Die Regierungsfraktionen forderte Resch auf, sich bei der
Abstimmung im Bundestag am 30. Juni entschieden gegen diese Versuche
der weiteren Aushöhlung des rechtlichen Status Quo zu stellen. "Die
Föderalismusreform ist kein Basar, auf dem etwa die Abschaffung der
so genannten Erforderlichkeitsklausel im Abfallrecht mit einer
massiven Abwertung des Naturschutzes erkauft werden kann. Leider
scheinen das aber maßgebliche Politiker genauso zu sehen", sagte
Resch.
"Bemerkenswert", nannte es die Leiterin Verbraucherschutz und
Recht bei der DUH, Cornelia Ziehm, "dass viele Ministerpräsidenten
noch während der Anhörung zur Föderalismusreform schworen, von den in
der Fachwelt kritisierten geplanten Abweichungsrechten gar keinen
Gebrauch machen zu wollen, mit dem aktuellen Coup nun aber sogar die
Ausweitung ihrer Spielräume betreiben.
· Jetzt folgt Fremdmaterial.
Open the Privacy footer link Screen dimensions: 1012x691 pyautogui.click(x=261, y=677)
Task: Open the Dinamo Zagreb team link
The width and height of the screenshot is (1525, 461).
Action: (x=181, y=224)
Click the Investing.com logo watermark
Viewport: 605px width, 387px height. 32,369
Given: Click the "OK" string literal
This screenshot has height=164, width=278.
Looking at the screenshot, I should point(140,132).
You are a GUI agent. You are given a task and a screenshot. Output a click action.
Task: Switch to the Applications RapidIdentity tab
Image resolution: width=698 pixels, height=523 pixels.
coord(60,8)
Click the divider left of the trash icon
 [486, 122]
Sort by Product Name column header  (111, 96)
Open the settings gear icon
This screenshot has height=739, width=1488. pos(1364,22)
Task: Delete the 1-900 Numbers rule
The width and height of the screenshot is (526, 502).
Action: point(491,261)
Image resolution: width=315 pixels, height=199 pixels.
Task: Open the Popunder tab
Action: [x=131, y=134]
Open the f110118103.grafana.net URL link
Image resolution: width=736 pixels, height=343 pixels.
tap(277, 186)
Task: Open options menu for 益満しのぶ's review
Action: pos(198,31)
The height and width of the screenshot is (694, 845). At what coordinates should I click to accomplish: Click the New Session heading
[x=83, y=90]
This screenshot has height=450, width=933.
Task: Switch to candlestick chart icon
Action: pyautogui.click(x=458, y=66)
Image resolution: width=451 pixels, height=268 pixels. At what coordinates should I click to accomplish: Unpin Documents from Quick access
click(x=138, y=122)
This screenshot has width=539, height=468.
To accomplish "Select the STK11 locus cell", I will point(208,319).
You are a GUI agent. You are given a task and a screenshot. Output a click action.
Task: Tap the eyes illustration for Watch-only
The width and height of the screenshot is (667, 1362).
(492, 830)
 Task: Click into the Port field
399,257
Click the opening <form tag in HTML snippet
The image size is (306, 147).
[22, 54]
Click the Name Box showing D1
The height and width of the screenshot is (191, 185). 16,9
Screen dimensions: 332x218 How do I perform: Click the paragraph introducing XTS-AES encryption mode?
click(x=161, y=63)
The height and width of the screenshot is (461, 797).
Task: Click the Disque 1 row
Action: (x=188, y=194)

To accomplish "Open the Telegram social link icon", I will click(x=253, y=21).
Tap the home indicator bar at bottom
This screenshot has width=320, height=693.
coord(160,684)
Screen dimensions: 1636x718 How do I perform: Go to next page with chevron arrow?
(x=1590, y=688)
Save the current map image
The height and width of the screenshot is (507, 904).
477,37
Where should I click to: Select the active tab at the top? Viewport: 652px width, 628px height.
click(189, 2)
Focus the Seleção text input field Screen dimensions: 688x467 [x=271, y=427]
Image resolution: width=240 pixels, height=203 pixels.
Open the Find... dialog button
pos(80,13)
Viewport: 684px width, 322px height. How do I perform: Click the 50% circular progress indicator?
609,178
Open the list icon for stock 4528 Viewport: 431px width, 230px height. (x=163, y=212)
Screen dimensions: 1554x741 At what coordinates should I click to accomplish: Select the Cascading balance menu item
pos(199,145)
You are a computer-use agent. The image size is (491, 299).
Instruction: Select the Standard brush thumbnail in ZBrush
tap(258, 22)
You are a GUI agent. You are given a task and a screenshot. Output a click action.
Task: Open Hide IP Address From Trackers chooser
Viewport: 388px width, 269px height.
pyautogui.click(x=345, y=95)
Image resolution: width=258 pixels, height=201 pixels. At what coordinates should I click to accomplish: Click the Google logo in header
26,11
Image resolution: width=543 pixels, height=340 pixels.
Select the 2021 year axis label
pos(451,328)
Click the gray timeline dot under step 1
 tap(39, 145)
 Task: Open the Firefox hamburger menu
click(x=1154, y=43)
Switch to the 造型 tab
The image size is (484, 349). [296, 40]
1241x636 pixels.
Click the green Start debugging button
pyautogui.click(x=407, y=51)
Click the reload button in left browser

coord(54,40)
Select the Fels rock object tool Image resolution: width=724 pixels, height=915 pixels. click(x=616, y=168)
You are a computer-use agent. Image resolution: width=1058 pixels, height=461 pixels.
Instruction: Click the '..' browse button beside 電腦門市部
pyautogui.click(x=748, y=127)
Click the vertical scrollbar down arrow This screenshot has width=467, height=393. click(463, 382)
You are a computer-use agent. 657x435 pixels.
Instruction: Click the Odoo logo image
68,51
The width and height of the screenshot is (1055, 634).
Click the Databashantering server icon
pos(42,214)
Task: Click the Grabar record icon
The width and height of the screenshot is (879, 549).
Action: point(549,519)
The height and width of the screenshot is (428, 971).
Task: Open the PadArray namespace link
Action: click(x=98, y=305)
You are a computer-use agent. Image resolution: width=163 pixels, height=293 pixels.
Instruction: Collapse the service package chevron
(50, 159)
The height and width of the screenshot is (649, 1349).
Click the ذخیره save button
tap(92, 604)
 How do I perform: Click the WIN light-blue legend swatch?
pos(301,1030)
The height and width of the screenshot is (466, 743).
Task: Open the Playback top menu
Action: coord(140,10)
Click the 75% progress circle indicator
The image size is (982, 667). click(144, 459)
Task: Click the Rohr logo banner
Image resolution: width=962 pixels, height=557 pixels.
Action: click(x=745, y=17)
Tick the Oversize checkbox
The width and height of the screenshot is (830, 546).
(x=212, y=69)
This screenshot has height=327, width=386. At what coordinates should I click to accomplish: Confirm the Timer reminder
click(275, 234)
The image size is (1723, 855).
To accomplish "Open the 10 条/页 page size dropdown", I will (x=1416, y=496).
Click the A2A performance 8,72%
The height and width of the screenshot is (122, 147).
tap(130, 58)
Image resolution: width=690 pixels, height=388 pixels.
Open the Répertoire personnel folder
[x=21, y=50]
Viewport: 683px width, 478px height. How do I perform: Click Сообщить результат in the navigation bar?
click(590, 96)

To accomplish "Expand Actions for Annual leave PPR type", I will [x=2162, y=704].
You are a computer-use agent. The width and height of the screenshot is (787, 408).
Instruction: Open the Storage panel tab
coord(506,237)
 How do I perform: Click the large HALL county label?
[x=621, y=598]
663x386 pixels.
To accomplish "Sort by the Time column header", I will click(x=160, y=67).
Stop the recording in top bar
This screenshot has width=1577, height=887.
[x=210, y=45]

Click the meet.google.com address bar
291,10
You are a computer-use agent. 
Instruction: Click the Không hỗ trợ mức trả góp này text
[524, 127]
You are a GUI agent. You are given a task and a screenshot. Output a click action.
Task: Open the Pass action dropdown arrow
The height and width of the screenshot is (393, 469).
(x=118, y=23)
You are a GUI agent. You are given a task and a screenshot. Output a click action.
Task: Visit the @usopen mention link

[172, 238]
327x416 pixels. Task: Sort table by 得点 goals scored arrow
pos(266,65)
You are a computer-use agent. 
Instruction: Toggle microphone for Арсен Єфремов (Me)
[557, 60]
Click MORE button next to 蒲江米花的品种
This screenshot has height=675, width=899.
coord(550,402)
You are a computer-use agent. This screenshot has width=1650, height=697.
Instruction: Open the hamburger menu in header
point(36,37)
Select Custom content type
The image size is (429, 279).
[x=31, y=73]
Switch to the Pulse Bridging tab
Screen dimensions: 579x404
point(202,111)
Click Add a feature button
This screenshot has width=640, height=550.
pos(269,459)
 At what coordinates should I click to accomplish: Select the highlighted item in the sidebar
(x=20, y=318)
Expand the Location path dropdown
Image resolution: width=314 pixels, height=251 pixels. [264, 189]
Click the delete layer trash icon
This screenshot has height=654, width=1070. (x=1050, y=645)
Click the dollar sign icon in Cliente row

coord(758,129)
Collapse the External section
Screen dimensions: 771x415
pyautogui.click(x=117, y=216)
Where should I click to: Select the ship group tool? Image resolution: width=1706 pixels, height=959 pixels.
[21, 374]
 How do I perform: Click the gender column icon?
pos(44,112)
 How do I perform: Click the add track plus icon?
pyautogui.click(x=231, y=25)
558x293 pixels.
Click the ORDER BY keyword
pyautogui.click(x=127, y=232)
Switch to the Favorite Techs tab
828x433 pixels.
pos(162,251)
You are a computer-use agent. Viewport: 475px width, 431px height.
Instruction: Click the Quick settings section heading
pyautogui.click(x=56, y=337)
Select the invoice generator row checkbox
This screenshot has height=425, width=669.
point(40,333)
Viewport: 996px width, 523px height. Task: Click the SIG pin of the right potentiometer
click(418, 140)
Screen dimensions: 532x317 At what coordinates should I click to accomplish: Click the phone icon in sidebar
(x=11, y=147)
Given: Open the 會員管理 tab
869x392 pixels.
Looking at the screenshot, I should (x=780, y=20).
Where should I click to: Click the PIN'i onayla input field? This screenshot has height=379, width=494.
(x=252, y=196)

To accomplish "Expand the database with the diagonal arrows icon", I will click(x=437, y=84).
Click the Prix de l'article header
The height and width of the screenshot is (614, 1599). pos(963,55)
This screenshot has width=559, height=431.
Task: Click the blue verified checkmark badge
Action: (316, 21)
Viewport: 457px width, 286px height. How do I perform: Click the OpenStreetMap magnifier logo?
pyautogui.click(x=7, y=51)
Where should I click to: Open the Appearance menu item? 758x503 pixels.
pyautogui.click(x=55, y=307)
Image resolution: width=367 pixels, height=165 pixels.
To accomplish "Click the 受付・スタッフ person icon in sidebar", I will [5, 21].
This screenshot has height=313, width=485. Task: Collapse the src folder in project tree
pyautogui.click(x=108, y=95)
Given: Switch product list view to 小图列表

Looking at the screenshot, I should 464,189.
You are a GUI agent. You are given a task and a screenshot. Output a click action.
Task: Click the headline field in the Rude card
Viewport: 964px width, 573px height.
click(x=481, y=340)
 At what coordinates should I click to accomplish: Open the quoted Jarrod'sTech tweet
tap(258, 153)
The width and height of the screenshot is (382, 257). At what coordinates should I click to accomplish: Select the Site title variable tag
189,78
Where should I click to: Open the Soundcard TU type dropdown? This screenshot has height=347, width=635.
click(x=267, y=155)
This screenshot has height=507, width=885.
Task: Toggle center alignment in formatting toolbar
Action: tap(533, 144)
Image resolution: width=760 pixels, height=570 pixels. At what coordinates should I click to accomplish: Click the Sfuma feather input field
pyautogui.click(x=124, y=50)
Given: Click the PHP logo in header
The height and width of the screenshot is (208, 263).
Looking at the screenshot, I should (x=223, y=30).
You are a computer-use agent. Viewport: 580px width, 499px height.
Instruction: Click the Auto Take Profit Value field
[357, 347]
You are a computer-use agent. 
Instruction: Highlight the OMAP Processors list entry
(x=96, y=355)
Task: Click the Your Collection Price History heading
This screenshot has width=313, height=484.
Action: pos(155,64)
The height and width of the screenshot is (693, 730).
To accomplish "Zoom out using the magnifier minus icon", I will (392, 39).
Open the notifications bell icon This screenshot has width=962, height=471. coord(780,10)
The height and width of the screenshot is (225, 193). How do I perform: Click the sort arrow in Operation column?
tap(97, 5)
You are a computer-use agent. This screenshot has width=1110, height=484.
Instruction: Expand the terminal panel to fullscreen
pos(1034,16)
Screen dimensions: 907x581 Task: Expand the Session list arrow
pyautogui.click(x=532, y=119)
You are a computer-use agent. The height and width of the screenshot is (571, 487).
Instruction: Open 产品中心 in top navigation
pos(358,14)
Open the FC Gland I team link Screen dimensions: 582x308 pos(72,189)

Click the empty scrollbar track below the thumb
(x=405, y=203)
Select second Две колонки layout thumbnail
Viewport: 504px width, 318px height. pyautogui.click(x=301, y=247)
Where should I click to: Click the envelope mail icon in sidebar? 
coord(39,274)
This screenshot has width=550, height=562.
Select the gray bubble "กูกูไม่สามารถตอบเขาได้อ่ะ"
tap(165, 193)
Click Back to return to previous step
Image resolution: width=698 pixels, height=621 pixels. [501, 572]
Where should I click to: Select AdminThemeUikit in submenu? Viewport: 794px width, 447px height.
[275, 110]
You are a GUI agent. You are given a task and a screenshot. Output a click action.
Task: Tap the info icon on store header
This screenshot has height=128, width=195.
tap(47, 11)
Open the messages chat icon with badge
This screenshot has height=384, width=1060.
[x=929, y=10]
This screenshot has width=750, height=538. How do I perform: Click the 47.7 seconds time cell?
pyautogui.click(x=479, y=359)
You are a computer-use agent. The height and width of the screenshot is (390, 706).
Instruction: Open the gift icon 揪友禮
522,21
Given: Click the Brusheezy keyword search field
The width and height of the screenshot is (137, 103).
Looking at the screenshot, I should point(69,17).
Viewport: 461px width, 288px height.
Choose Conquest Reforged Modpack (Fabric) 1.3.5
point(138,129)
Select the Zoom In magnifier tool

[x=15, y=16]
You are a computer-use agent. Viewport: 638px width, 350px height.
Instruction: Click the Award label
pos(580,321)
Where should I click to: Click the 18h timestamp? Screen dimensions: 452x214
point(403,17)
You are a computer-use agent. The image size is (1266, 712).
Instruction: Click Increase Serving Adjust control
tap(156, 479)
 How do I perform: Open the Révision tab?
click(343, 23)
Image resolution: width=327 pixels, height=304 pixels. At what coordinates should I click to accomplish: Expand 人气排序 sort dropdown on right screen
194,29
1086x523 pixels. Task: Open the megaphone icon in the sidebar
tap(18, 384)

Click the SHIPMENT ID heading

So wächst kein Vertrauen in
die Politik", fügte Ziehm hinzu. Noch bevor die Föderalismusreform in
Kraft getreten sei, zeigten die Ministerpräsidenten, wie Recht alle
jene hatten, die hinter der Hartnäckigkeit der Länderchefs eine klare
Strategie gegen die erreichten Umwelt- und Naturschutzstandards in
Deutschland vermuteten. Damit bestätige sich früher als befürchtet
die politische Regel, dass Konsequenzen von Gesetzesänderungen nicht
von Beteuerungen beteiligter Politiker abhängen, sondern von den
Spielräumen, die die Änderungen eröffnen. Ziehm: "Dass bei der
größten Grundgesetzänderung seit 1949 Sacherfordernisse des Umwelt-
und Naturschutzes bis zum Schluss systematisch ausgeklammert werden,
ist ein Armutszeugnis für die Politik."
Die Deutsche Umwelthilfe e. V. hatte erst in der vergangenen Woche
nach einer Analyse eines Gutachtens des Wissenschaftlichen Dienstes
des Bundestags darauf hingewiesen, dass die Föderalismusreform in der
geplanten Form voraussichtlich nicht zur Aufhebung der Blockade
zwischen Bundestag und Bundesrat führen werde. Diese in der
Öffentlichkeit weit verbreitete Erwartung sei das Ergebnis einer
"inszenierten Fehlinterpretation" des Bundestags-Gutachtens. (s. PM
vom 16, Juni 2006 unter www.duh.de) Damit würden entgegen den
Versprechungen der Politik nicht einmal die Kernziele der Reform
erreicht.
Quelle: Pressemitteilung Deutsche Umwelthilfe e. V.